▸ YOUR OBJECTIVE:
Take the line that contains "You are a computer-use" and every line below it to the end of the entries, and give them again exactly, leaving out any pictures.

▸ DATA SHOWN:
....

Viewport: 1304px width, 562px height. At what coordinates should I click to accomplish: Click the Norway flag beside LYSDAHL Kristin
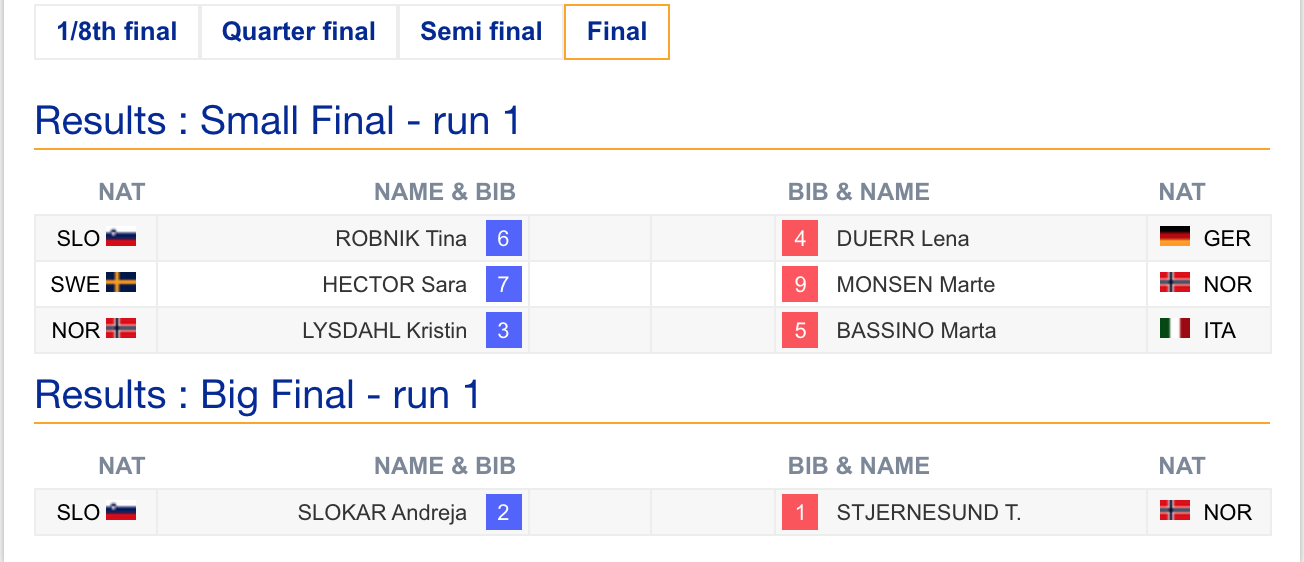pyautogui.click(x=121, y=330)

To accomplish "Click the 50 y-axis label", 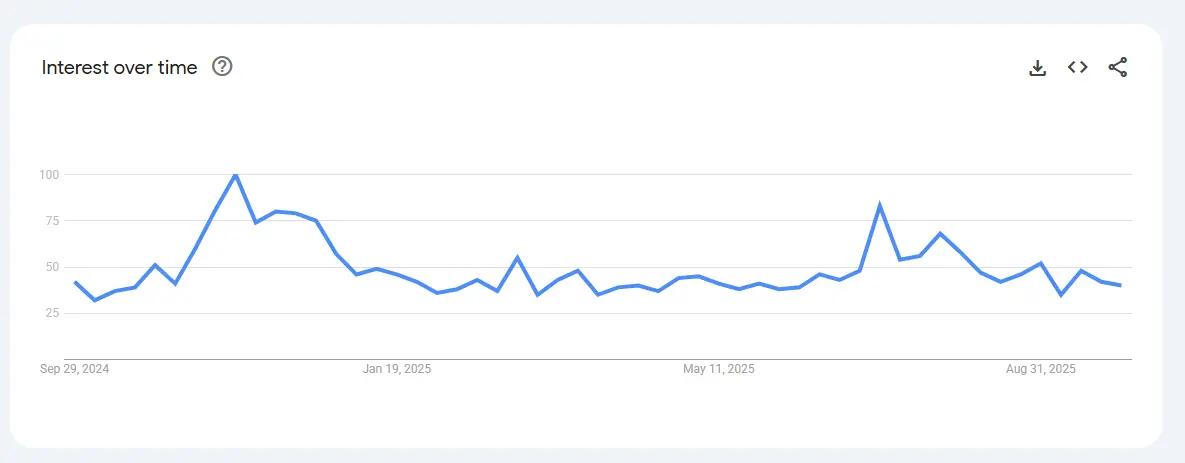I will pos(52,267).
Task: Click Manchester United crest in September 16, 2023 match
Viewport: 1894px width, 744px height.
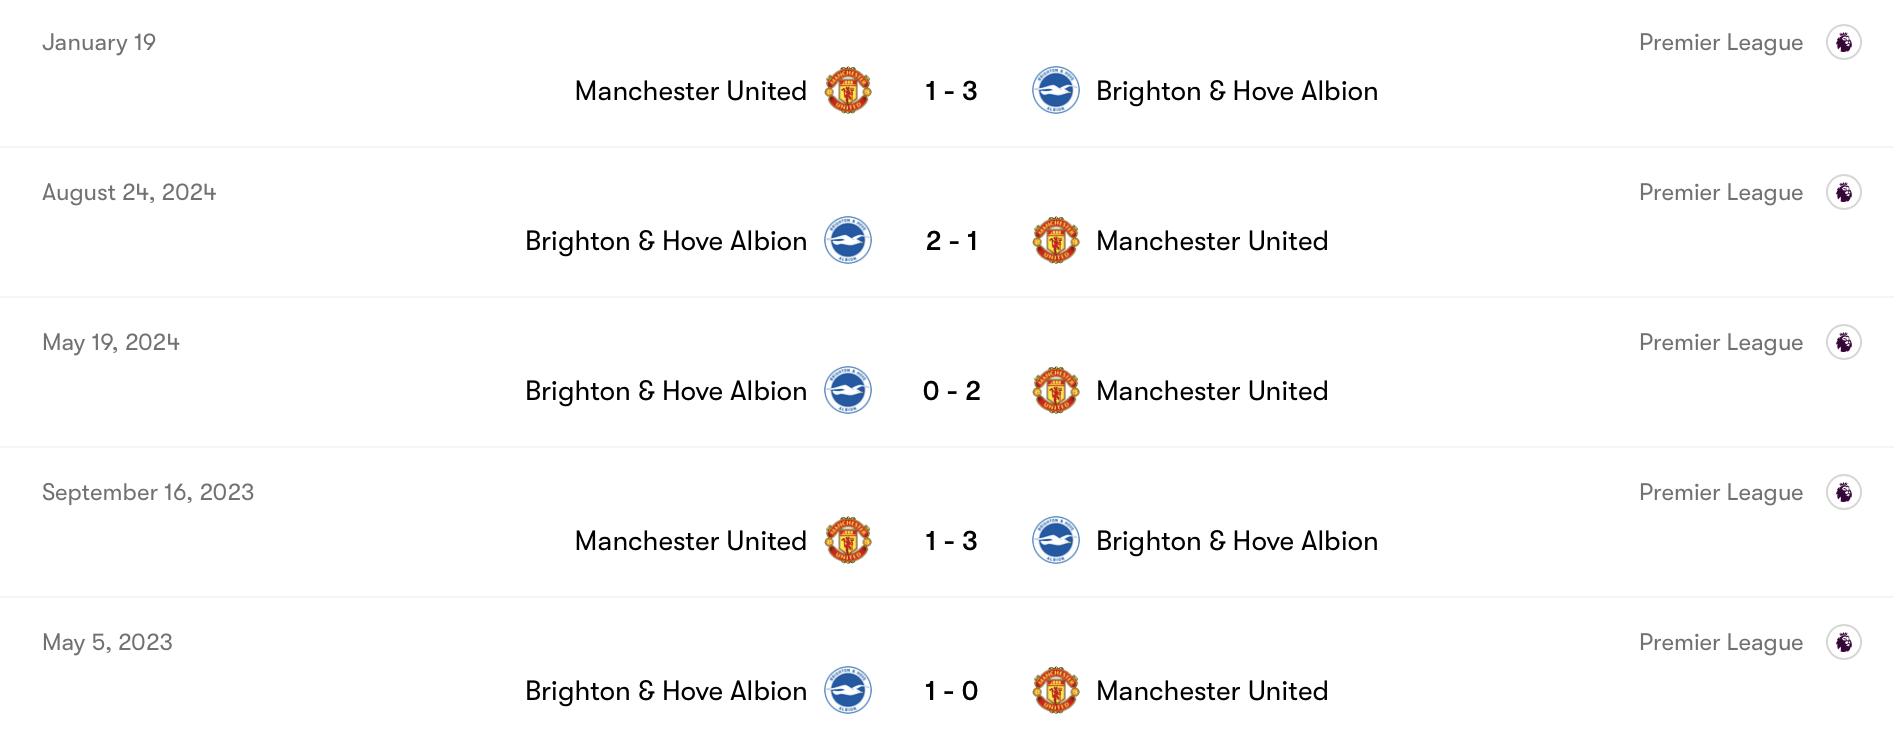Action: (x=848, y=541)
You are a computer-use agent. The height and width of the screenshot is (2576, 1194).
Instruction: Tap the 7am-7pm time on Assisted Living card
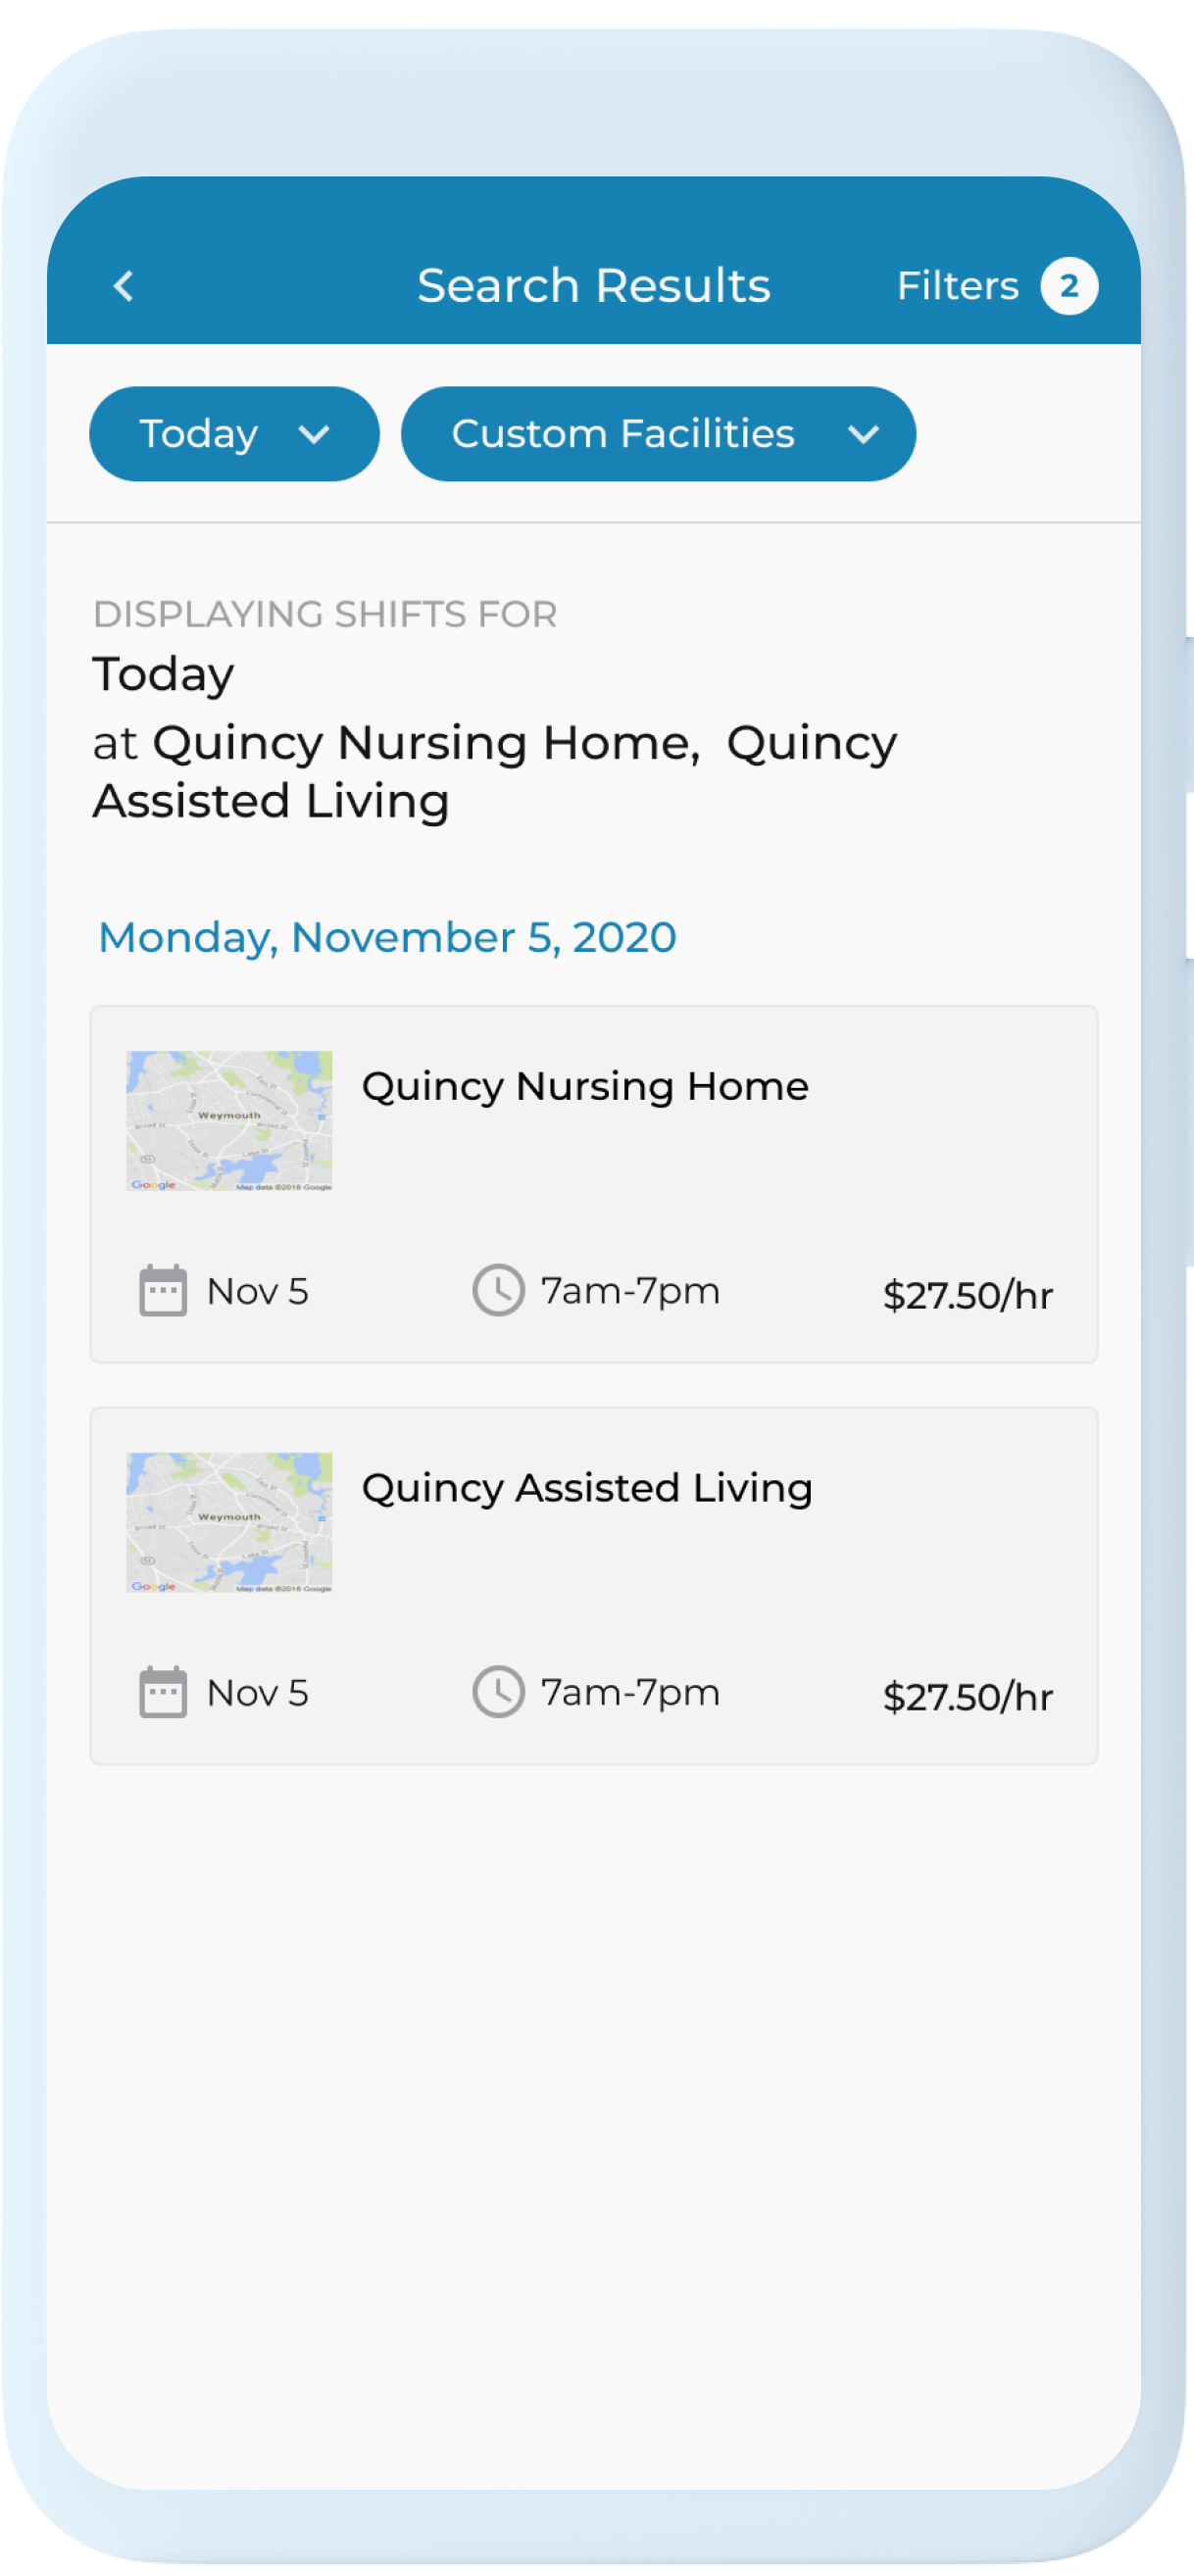(x=630, y=1692)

....

▸ SOLVED EXERCISE:
You are a computer-use agent. The height and width of the screenshot is (2576, 1194).
Instruction: Tap the 7am-7pm time on Assisted Living card
(x=630, y=1692)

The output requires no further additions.